Vladimir Putin mengatakan ia membebaskan para penutur bahasa Rusia di wilayah Ukraina. Bagaimana dengan etnik Mongolia, Korea, Kirgistan yang sekarang menjadi bagian dari China? Yang berpotensi lebih eksplosif bagi Beijing, bagaimana jika Tibetan atau Uighur kembali mengobarkan tuntutan untuk memiliki otonomi lebih luas atau bahkan menuntut kemerdekaan?

Bagi pemerintahan Xi Jinping yang menjadi prioritas adalah memastikan hal itu tidak benar-benar terjadi.

Karena itu pula, kita bisa menyimak pernyataan-pernyataan di media sosial China untuk mengetahui arah dari media Partai Komunis dalam menggiring opini masyarakat tentang langkah Putin di Eropa Timur.

Pada Senin (28/02), surat kabar Beijing Daily yang berafiliasi dengan pemerintah mengunggah ulang pernyataan Kedutaan Besar Rusia di Beijing. Pernyataan itu menyerukan kepada dunia untuk tidak membantu pemerintah "neo-Nazi" di Kyiv.

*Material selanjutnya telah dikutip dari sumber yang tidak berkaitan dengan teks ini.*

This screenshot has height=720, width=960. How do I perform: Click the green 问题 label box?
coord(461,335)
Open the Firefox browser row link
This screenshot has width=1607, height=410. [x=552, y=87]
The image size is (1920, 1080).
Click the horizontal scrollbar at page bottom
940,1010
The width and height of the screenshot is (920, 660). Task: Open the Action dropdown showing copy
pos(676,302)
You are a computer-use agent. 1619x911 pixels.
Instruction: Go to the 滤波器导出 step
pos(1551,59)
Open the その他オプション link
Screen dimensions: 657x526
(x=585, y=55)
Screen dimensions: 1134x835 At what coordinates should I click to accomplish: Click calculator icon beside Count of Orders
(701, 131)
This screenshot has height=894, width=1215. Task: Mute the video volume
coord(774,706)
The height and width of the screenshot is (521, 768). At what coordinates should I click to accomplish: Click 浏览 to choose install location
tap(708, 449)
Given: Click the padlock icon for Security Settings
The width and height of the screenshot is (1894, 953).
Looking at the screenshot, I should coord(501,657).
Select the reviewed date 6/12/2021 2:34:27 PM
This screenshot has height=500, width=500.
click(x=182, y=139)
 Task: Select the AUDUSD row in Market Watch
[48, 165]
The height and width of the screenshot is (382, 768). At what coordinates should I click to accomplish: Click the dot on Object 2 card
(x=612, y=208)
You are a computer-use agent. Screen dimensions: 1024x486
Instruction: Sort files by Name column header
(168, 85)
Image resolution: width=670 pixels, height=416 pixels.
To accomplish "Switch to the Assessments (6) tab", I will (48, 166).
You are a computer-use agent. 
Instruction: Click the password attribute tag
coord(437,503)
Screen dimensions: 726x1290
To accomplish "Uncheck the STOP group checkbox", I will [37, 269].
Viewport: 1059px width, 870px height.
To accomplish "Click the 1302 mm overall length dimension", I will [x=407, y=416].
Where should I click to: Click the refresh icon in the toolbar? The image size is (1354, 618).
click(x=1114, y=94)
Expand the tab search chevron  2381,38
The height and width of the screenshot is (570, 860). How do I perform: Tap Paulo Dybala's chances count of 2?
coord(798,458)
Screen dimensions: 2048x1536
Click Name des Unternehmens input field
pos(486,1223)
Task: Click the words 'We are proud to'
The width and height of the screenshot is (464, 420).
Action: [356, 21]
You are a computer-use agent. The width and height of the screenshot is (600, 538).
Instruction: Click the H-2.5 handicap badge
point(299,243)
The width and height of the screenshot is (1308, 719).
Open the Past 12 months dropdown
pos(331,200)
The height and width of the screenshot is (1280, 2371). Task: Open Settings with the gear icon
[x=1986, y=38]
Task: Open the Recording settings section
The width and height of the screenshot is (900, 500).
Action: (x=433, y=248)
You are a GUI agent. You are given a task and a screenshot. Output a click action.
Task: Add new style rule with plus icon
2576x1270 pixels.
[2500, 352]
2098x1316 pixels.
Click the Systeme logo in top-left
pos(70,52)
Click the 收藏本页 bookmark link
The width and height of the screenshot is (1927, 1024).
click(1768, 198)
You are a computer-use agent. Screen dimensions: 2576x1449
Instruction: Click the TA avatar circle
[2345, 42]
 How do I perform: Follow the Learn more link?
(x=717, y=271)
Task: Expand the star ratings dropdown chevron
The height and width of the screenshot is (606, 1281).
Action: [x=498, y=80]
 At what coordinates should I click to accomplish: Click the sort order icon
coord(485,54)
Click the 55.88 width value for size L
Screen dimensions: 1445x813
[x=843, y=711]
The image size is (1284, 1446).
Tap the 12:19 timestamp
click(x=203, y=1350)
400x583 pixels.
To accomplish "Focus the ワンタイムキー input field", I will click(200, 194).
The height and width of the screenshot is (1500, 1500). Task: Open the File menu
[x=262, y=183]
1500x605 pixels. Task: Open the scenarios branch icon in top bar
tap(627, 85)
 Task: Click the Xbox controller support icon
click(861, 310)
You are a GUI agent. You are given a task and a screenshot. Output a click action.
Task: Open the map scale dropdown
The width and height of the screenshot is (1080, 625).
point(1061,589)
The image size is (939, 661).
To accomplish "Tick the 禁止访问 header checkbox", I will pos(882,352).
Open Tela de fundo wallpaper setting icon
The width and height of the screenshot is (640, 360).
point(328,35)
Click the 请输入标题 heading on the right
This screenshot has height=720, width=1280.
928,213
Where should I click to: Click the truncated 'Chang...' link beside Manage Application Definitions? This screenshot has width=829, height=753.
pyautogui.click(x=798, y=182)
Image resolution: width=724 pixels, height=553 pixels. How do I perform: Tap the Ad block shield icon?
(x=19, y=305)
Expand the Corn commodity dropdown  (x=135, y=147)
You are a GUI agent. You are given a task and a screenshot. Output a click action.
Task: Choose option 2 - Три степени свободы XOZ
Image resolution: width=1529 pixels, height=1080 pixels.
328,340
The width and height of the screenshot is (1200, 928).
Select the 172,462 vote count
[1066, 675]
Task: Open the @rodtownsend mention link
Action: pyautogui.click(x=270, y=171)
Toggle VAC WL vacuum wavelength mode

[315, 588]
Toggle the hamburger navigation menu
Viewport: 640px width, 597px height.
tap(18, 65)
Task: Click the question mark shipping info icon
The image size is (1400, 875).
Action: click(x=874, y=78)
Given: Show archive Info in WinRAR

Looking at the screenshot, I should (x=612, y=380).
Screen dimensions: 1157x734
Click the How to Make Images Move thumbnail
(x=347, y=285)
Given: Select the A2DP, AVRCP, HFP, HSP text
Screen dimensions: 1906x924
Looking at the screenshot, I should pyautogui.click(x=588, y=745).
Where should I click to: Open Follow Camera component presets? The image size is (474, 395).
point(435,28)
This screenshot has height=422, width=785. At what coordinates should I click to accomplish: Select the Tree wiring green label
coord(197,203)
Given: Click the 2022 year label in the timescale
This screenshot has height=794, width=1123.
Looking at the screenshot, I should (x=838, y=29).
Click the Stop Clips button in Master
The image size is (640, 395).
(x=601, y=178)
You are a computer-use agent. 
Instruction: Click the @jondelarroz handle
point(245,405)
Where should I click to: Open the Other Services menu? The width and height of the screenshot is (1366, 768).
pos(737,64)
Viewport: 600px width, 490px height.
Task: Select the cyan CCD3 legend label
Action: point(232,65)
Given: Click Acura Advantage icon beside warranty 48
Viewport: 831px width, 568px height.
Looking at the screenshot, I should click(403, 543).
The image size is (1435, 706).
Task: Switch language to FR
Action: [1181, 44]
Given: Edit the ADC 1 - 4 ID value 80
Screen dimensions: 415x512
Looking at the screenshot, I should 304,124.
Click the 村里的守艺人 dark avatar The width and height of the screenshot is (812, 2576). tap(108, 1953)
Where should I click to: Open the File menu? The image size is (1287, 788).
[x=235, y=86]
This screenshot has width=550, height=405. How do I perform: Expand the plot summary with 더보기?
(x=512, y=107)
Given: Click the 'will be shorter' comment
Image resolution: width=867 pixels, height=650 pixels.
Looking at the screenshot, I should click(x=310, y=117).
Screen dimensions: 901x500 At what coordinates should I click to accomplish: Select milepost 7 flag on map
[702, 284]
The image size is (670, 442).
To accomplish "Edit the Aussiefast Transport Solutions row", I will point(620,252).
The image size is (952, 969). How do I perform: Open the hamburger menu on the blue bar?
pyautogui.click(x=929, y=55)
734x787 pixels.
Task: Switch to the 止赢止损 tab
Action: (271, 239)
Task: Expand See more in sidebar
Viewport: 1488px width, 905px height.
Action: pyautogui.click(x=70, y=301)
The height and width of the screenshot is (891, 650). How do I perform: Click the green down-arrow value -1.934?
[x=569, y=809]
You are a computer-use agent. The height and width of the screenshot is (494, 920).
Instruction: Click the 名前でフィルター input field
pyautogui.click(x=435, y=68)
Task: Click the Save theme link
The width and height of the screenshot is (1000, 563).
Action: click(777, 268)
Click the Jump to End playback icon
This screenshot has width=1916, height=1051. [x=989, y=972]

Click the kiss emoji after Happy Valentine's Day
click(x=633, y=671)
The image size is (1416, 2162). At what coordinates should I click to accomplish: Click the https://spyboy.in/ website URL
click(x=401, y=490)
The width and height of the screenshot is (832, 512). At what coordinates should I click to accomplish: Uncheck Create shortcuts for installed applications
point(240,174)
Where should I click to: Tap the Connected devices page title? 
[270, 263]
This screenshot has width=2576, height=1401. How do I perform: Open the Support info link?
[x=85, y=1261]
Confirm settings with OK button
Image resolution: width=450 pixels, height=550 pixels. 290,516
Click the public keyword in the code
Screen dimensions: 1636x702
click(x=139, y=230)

Di media sosial, komentar tentang Ukraina dan Rusia disensor secara ketat.

Berikut beberapa contohnya:

"Putin luar biasa!"

"Saya mendukung Rusia, menentang AS. Hanya itu yang ingin saya katakan."

"AS selalu ingin membuat kekacauan di dunia!"

Tapi jelas ada sikap kehati-hatian yang ditunjukkkan oleh China.

Negara itu mengubah pendekatannya. Semula Kedubesnya di Kyiv menyarankan agar warga negara China mengibarkan bendera negara di kendaraan-kendaraan mereka, membantu satu sama lain sambil "menunjukkan kekuatan China".

Setelah perang berkecamuk selama beberapa hari, pendekatan ini berubah dengan merekomendasikan warga China untuk tidak "secara terbuka mengungkapkan indentitas atau menunjukkan simbol-simbol yang dapat diidentifikasi".

Beberapa pihak memperkirakan perubahan ini didorong oleh kekhawatiran bahwa warga China bisa menghadapi bahaya ketika pemberitaan media Partai Komunis yang mendukung tindakan Putin sampai ke Ukraina.

Kendati demikian, terdapat beberapa kritikus yang sempat berhasil menyampaikan suara mereka.

Lima akademisi terkenal China menulis surat terbuka untuk mengecam aksi Rusia, pada akhir pekan.

"Ini adalah invasi. Sebagaimana dikatakan pepatah China: kita tidak bisa menyamakan rusa dengan kuda," kata sejarawan Xu Guoqi, menurut laporan Reuters.

Hanya beberapa jam setelah diposting, surat tersebut dihapus oleh penyensor internet.

Sulit mengukur secara pasti berapa banyak penduduk China yang menyerukan perdamaian, ketika kita tidak tahu berapa banyak postingan yang disensor - dan berapa banyak postingan mencela AS yang dipromosikan.

Seorang pengguna media sosial menulis: "Saya tidak mengerti mengapa begitu banyak orang mendukung Rusia dan Putin. Apakah invasi dianggap adil? Kita seharusnya menentang segala bentuk perang!"

Adapun pengguna lainnya berkomentar: "Putin mengakui kemerdekaan wilayah pemberontak Ukraina, yang tentu mencampuri urusan dalam negeri negara lain."

Beijing jelas tidak menghendaki warganya menarik kesimpulan seperti yang tercantum dalam unggahan yang terakhir itu.